*** Block opens ***
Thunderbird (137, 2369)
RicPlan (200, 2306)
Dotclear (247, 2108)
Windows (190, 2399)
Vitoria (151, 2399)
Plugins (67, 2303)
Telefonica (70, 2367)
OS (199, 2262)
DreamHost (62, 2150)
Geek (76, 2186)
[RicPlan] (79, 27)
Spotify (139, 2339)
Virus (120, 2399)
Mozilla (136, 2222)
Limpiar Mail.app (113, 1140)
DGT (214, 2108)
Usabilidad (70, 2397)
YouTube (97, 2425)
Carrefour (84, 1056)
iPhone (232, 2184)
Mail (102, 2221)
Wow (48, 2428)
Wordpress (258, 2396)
*** Block closes ***
*** Block opens ***
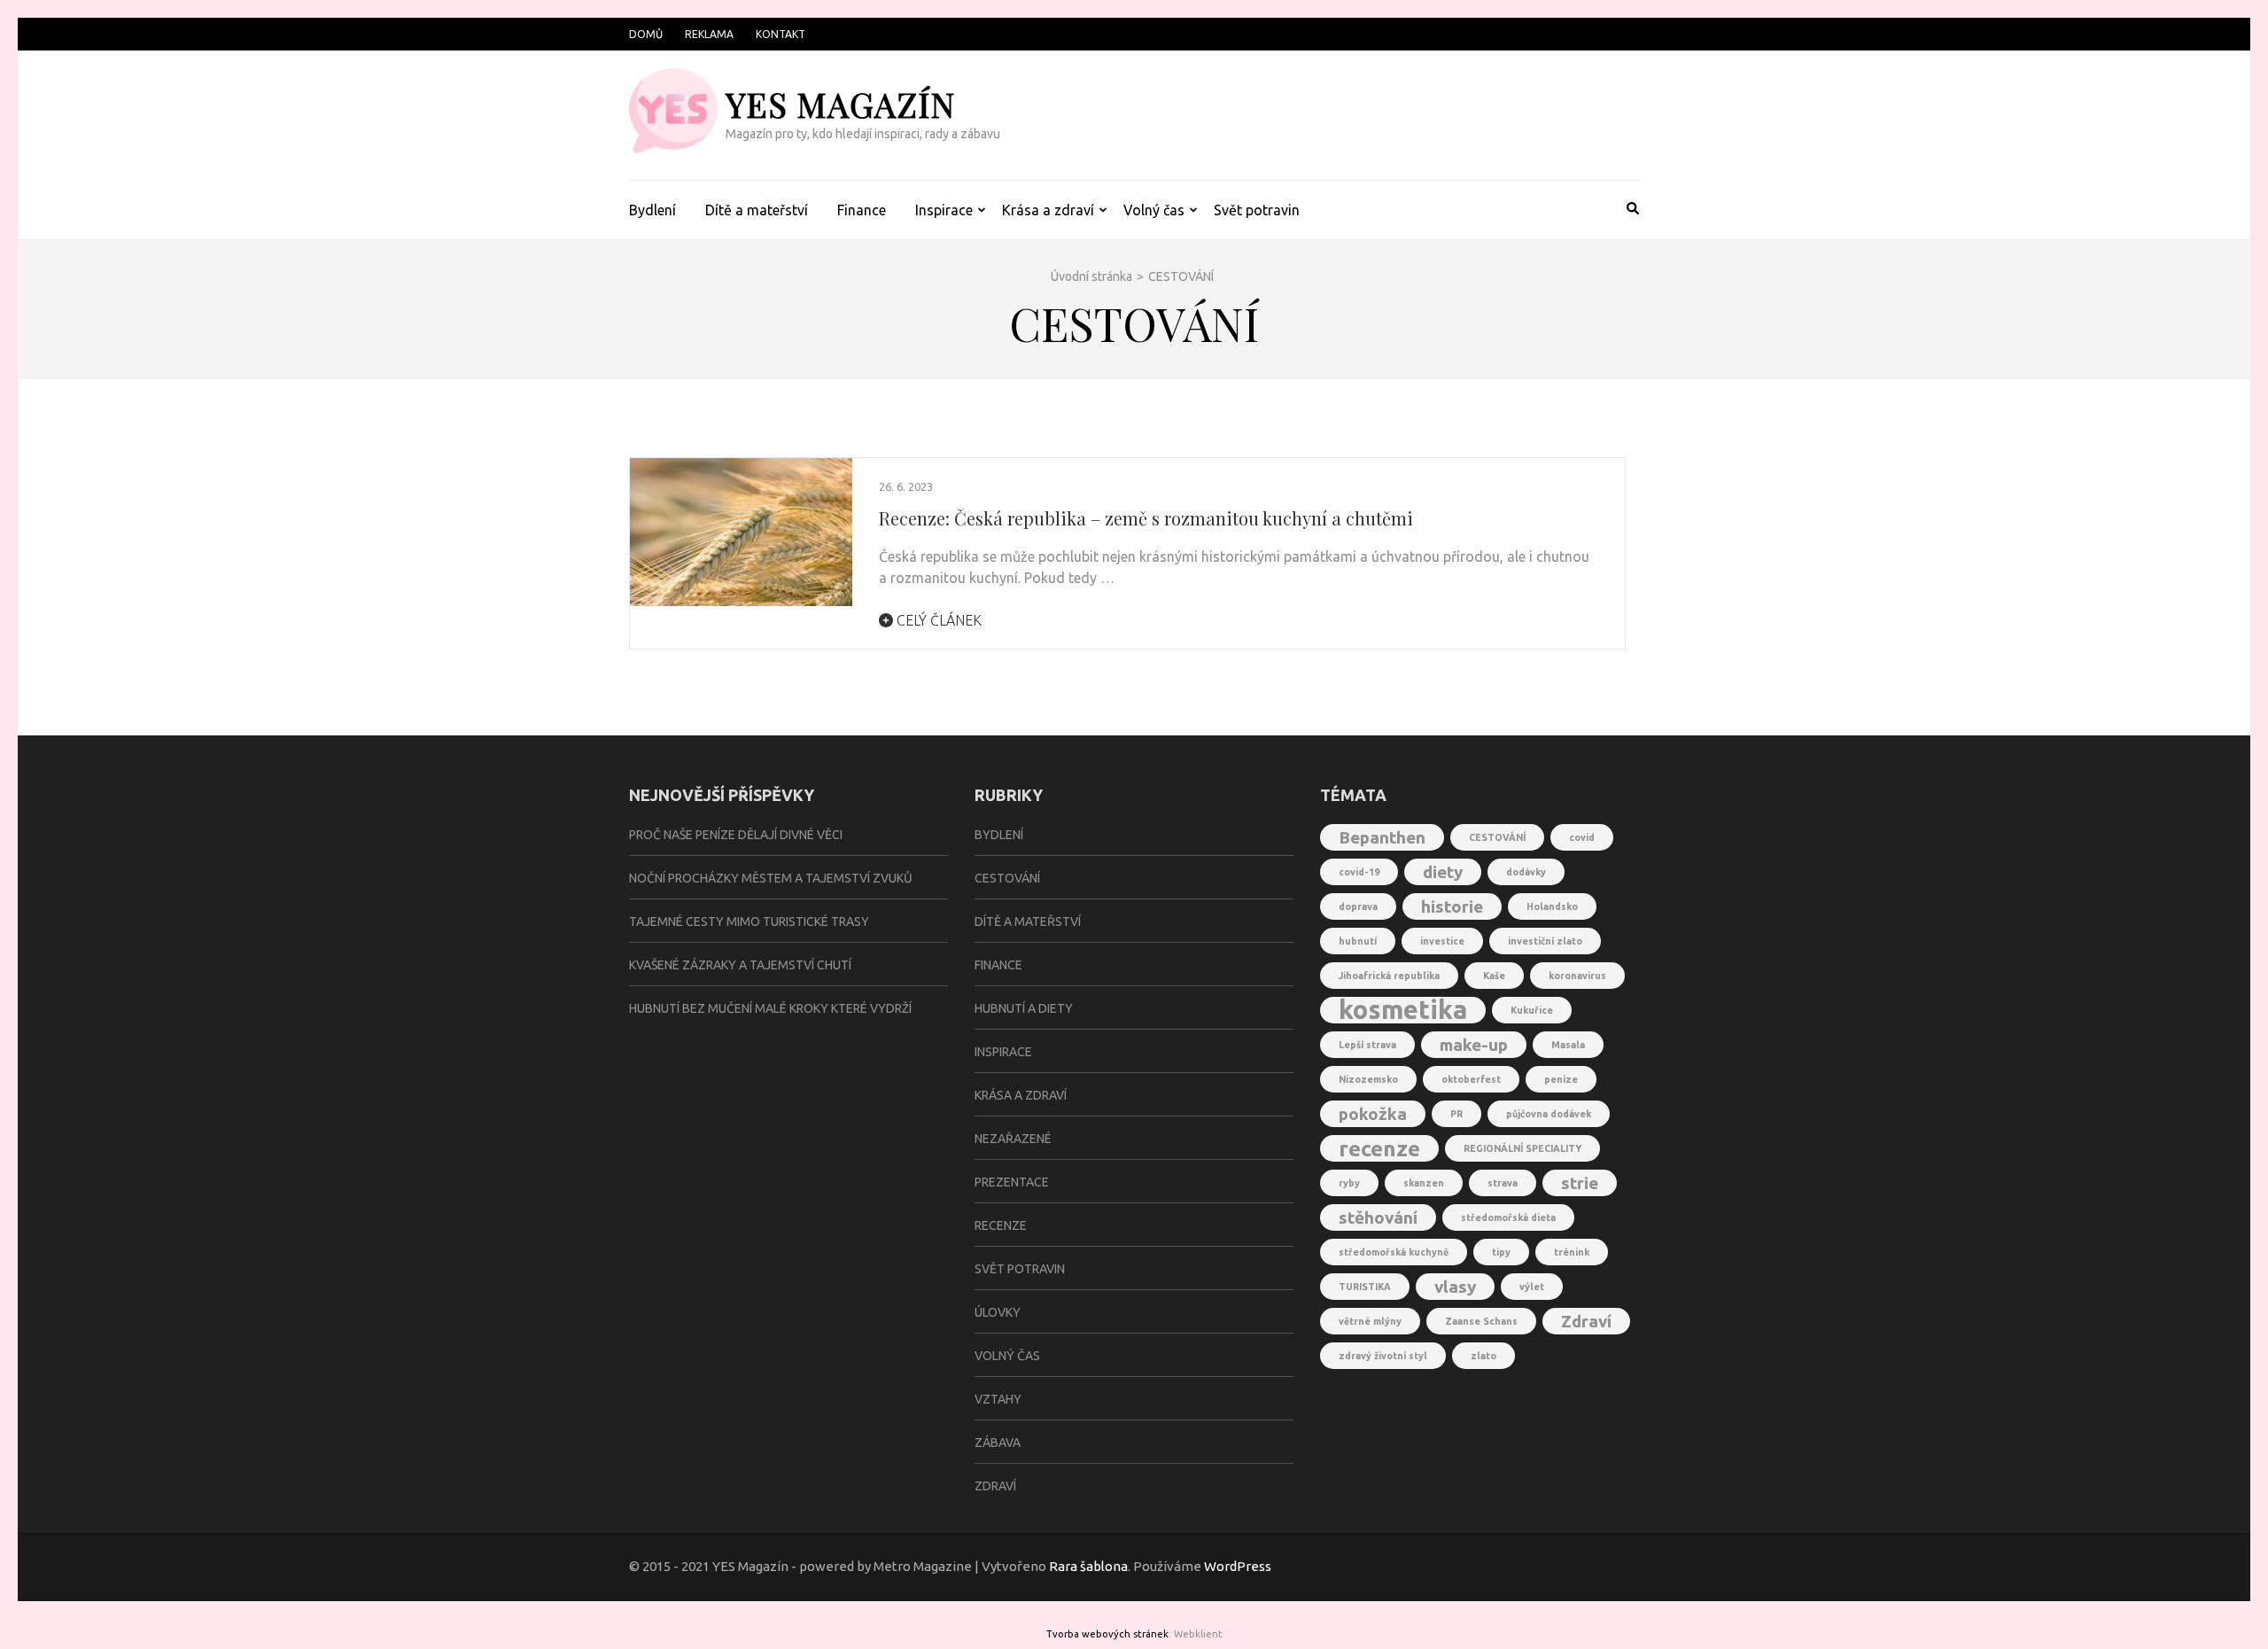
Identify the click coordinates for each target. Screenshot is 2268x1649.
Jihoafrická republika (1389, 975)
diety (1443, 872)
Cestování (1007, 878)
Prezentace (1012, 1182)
*** Block closes ***
Exercise directions:
Could you set down, exactly as written, the lines above between the one holding "RicPlan (200, 2306)" and the one holding "Wordpress (258, 2396)", inclusive, and nothing more?

Output below:
RicPlan (200, 2306)
Dotclear (247, 2108)
Windows (190, 2399)
Vitoria (151, 2399)
Plugins (67, 2303)
Telefonica (70, 2367)
OS (199, 2262)
DreamHost (62, 2150)
Geek (76, 2186)
[RicPlan] (79, 27)
Spotify (139, 2339)
Virus (120, 2399)
Mozilla (136, 2222)
Limpiar Mail.app (113, 1140)
DGT (214, 2108)
Usabilidad (70, 2397)
YouTube (97, 2425)
Carrefour (84, 1056)
iPhone (232, 2184)
Mail (102, 2221)
Wow (48, 2428)
Wordpress (258, 2396)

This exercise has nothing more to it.